How to complete this task: Where an entry contains a picture, omit the picture and repeat the rest exactly.

Extracted material:
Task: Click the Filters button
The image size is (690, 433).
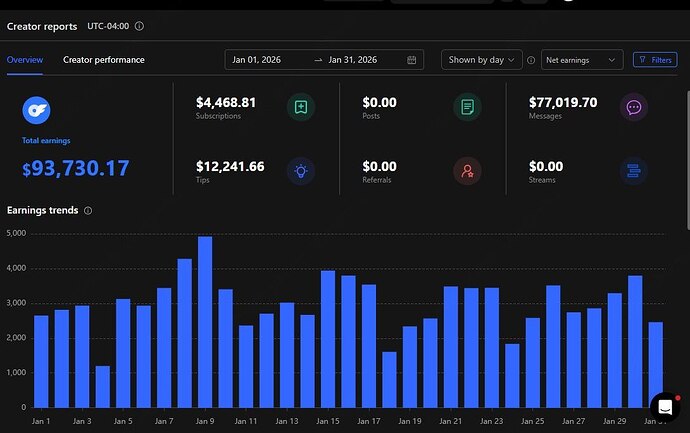Action: [655, 60]
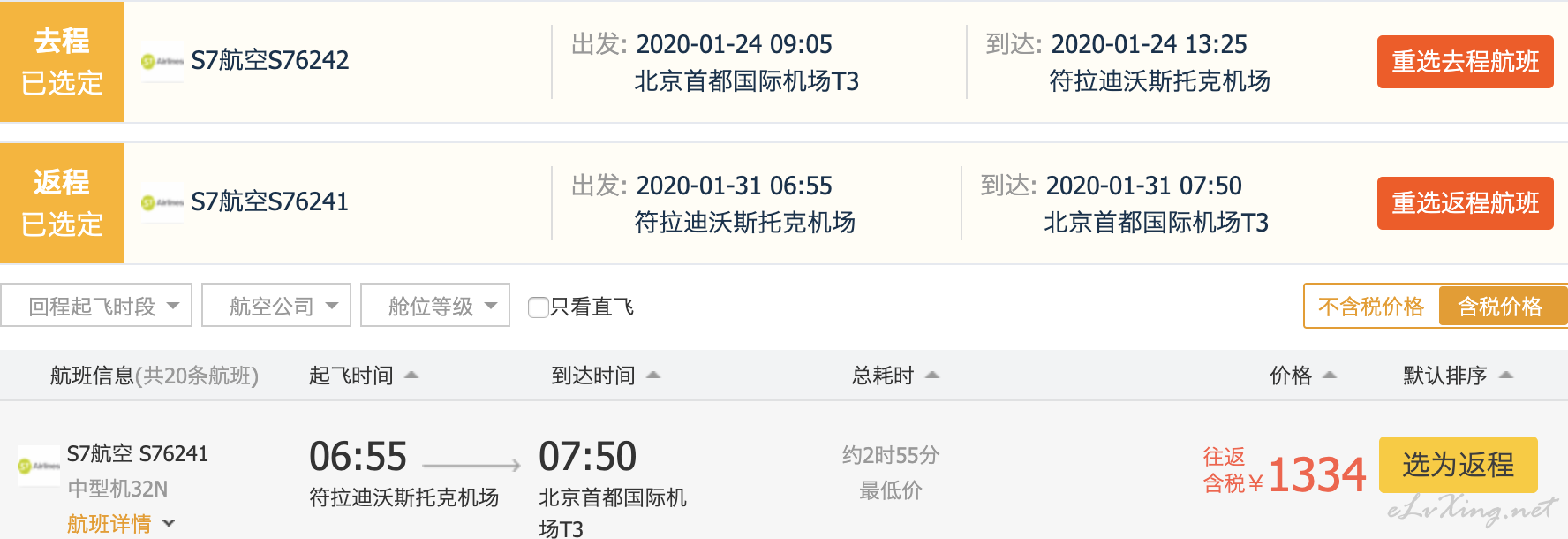
Task: Click the 重选返程航班 button
Action: click(x=1466, y=203)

Exercise answer:
Task: Click the Filters button
The image size is (690, 433).
Action: [655, 60]
Task: Click the 重选返程航班 button
Action: click(x=1466, y=203)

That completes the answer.